March 8, 2008
For almost 60 years, Alumni Memorial Fieldhouse has played host to thousands of fans and players alike. In its final game on Thursday, before its historical transformation to the Michael Hagen '85 Arena, one last senior has to step out onto its famed court--Pat Calathes.
The senior from Casselberry, Florida, has grown in major strides in his last two years on Hawk Hill. From a gangly, awkward freshman who seemingly turned the ball over on every other possession, to a scoring threat his senior year, the likes of which no one at Saint Joseph's has ever seen before.
"The first two years were tough," Calathes says. "When I came in as a freshman I was really immature. I was thinking the wrong things like being in the NBA, all the immature stuff."
Currently, Calathes and the Hawks are thinking of how to dig themselves out of an untimely losing streak, having dropped its last two to Saint Louis and Temple, and five of the last seven. The turnaround could start tonight.
"As of now a little behind [where we want to be]," Calathes remarks. "After losses to La Salle and Saint Louis, those were tough losses. We have to come out, play tough and pick up the next [couple of] games."
Tonight's game will be no easy feat, however, as the Hawks will battle the eighth-ranked team in the country in Xavier. Just a few weeks ago, Saint Joseph's held a late lead against the Musketeers at the Cintas Center, only to see it drift away and with it, their chances of an upset bid gone. After the Sunday's heartbreaking loss to Temple, tonight's game has more importance than ever before.
"They're a really tough team," says Calathes. "We should've beaten them the last time when we were out there. They got the best of us in the last minute of the game. We have a good shot of knocking them off [tonight]."
On top of the pressure of the biggest game of the season for Calathes and the Hawks, it is also senior night for him, Rob Ferguson and Arvydas Lidzius. Add into effect that tonight's battle versus the Muskies is the last game in the Fieldhouse as anyone will know it. For Calathes, games against familiar foes are what triggers his memory on Hawk Hill.
"[The most memorable game is] probably beating Xavier here [last year]," Calathes says. "At the Palestra there are so many, especially the Villanova game [this season]."
As for his proudest moment, the 6-10 forward cited this year's Villanova game as such. After losing the first three years to the Wildcats, the 22-point triumph can easily be seen as a defining moment for Calathes, but he doesn't want it to end there. Additionally, he doesn't want to play any more games at the Fieldhouse after tonight's battle.
"Hopefully we can win the game against Xavier," says Calathes. "And win against Dayton and do well in the [Atlantic 10] Tournament then we won't have to come here to the NIT."
Calathes will be joined by his parents, step-parents and both of his brothers to celebrate the last home game for the senior.
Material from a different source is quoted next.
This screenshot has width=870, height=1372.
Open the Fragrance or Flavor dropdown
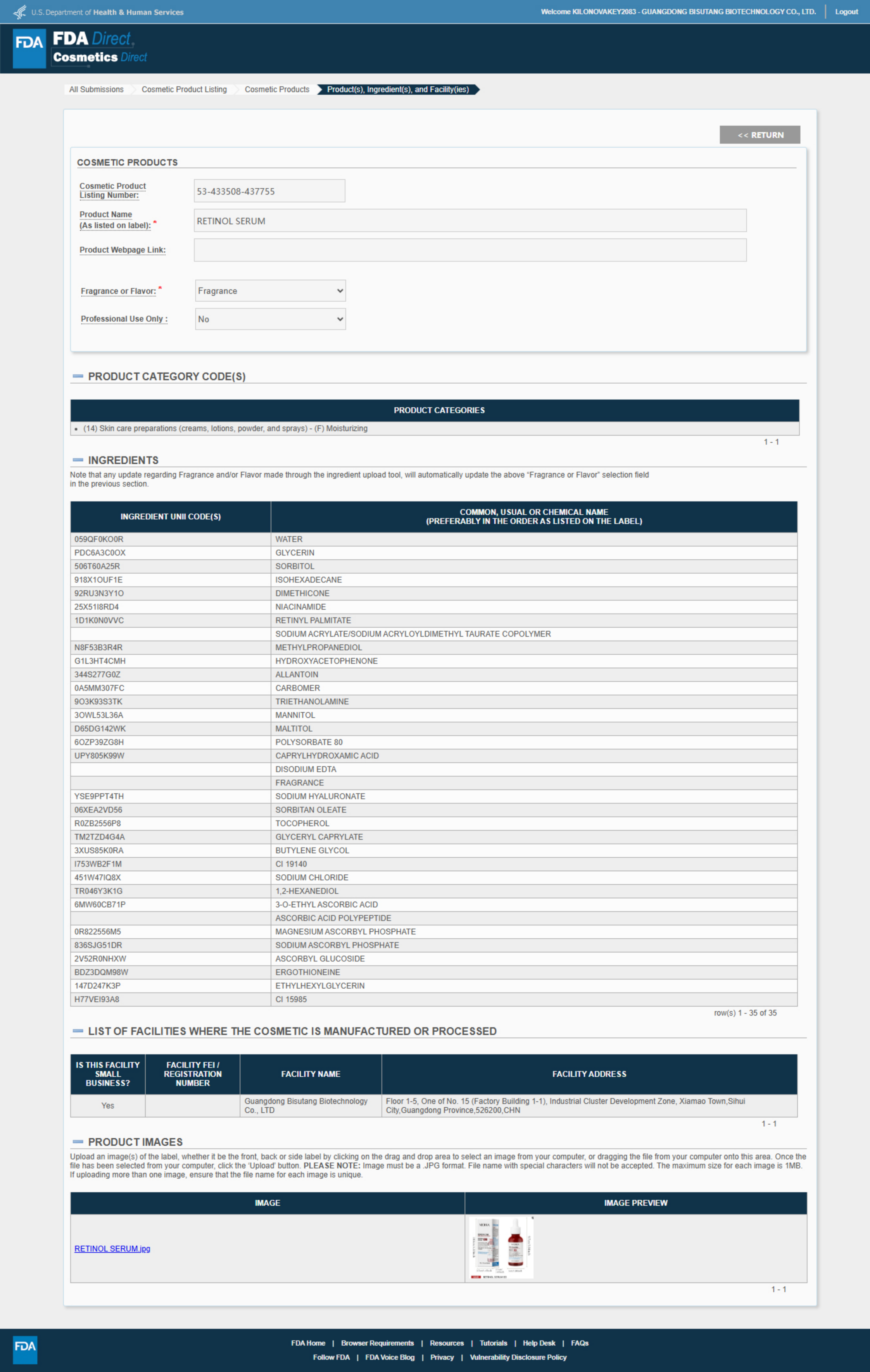coord(270,291)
His family has been important to his success, as his dad helped him and his two brothers growing up, learning the basics and improving his game. Before and after every game, Calathes speaks to his younger brother, Nick, who is a freshman at Florida.
"We help each other," Calathes says. "We tell each other what we need to work on and pretty much mentally prepare the other one for the next game and tell each other what we did wrong. It's a lot easier for a guy who is watching the game to see other things on the court."
And what would happen if the Calathes bothers had to face off?
"It would be a cutthroat," Calathes says seriously. "Obviously brothers off the court, but on the court he would be the first one to intentionally foul me into the stands."
After the final horn sounds tonight, one thing will be certain. It will be tough for Calathes to leave the court and the support he has received at Saint Joseph's, a place that has allowed him to expand his game and allow him to possibly take the next step in his basketball career.
"It'll be really hard leaving my teammates and the school," Calathes adds. "The school has really meant a lot to me the past four years. Over the first couple of years were really tough and I kind of got used to [it]. As time went on, meeting the fans and the alumni, it meant more and it will be tough to leave."